[Insidiosa]

[Leia ouvindo "Brooklyn Baby" - Lana del Rey]

(Meghan Howland)

[“… onde quer que eu estivesse – fosse o convés de um navio, um café parisiense ou Bangcoc -, estaria sempre sob a mesma redoma de vidro, sendo lentamente cozida em meu próprio ar viciado.” - Sylvia plath]

    As vezes, antes de dormir, eu conto duas mentiras e uma verdade para mim mesma. É a forma que encontro de manter um problema real na linha: utilizando dois contrapontos mentirosos. Duas questões que a ansiedade me ajudou a criar, e que, talvez, não tenham tanta importância. É um jogo que ainda não decidi se vale a pena jogar, mas eu jogo mesmo assim.

    Daí, eu levanto da cama, arrastando os pés descalços porque ainda não consegui dormir. Tomo um comprimido e bebo um gole de vinho - não da garrafa, eu não sou um pirata, apesar de as vezes querer ser um. Navegaria sem rumo; beijaria sereias; saquearia cidades; encontraria tesouros; me perderia por aí. Nunca mais voltaria ou escreveria cartas. Seria só lembrança. História de dormir para garotas corajosas.

    Eu volto para a cama e espirro três vezes, porque o chão está gelado e meu corpo sofreu um choque térmico pelo meu pé descalço. Eu soluço. Uma, duas, três vezes de novo. Tateio a cama, não em busca de alguém, ou de algo específico. Busco sensações e textura. Sinto os lençóis, o cheiro de amaciante embolado com o meu sabonete. Penso em como deve ser meu cheiro e meu toque a dedos estranhos. Os quatro calos que tenho na mão. O calo sutil do indicador direito que denuncia o quanto escrevo. As unhas curtas. O cabelo fino. Os seios pequenos e os quadris largos. Penso no meu gosto, na maciez dos lábios. No timbre da minha voz aos ouvidos de terceiros, se é grave ou aguda. Se falo rápido ou devagar. Se tropeço nas sentenças e se dou risada alto demais. Me perco em mim. 

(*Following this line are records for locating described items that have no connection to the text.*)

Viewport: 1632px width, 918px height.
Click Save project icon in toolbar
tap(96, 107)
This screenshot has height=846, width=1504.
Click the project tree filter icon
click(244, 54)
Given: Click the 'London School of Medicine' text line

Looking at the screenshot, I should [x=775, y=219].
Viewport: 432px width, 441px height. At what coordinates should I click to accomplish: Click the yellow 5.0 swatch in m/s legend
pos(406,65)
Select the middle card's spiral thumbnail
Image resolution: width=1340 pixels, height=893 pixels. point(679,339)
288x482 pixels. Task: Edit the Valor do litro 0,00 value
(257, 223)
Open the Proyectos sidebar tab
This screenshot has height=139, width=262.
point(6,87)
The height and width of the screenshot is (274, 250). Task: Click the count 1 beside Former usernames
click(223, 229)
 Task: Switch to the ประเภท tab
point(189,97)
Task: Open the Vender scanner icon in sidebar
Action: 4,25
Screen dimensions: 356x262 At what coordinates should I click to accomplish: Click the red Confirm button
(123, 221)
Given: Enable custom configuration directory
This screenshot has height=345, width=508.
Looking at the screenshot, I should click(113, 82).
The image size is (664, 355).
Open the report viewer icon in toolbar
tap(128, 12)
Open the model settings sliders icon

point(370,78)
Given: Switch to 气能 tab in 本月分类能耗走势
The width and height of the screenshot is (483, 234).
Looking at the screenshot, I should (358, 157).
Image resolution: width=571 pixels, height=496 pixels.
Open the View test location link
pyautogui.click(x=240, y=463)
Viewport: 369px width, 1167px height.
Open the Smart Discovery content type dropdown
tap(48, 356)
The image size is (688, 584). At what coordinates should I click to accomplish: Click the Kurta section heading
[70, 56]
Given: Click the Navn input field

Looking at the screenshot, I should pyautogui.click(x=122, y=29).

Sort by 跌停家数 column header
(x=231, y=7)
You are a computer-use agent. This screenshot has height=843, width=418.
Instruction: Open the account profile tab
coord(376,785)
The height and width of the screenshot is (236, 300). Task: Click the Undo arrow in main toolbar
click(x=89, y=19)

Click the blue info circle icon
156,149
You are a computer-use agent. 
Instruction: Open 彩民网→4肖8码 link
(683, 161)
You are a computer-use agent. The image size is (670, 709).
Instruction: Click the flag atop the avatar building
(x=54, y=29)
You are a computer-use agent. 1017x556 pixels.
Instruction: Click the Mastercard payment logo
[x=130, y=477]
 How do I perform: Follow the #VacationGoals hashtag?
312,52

    Não consigo dormir e coloco uma música para tocar de alguma playlist de indie. Retorno às melodias repetitivas e insidiosas; elas falam do amor e da dor e sobre amadurecer, mas não me dão respostas. Cantarolo com elas e o tempo vai se arrastando em looping. Durmo de frente para a janela para ser acordada pelo sol e eu arrisco abrir os olhos para a lua. Penso em ler um livro, penso se cochilei entre uma música ou outra, penso nos meus bocejos e no cansaço. É só dormir, sua boba. 

    As vezes, antes de dormir, eu me conto duas mentiras e uma verdade. O amor vai bem; nada está doendo; você vai desaparecer. Crio longos debates sobre os assuntos até me cansar e achar uma resposta satisfatória para as minhas questões. As vezes ela chega e eu me levanto para buscar um copo de água. Mas nos dias melhores, o sono chega antes e me leva para um mundo encantador regado a vinhos e pirataria.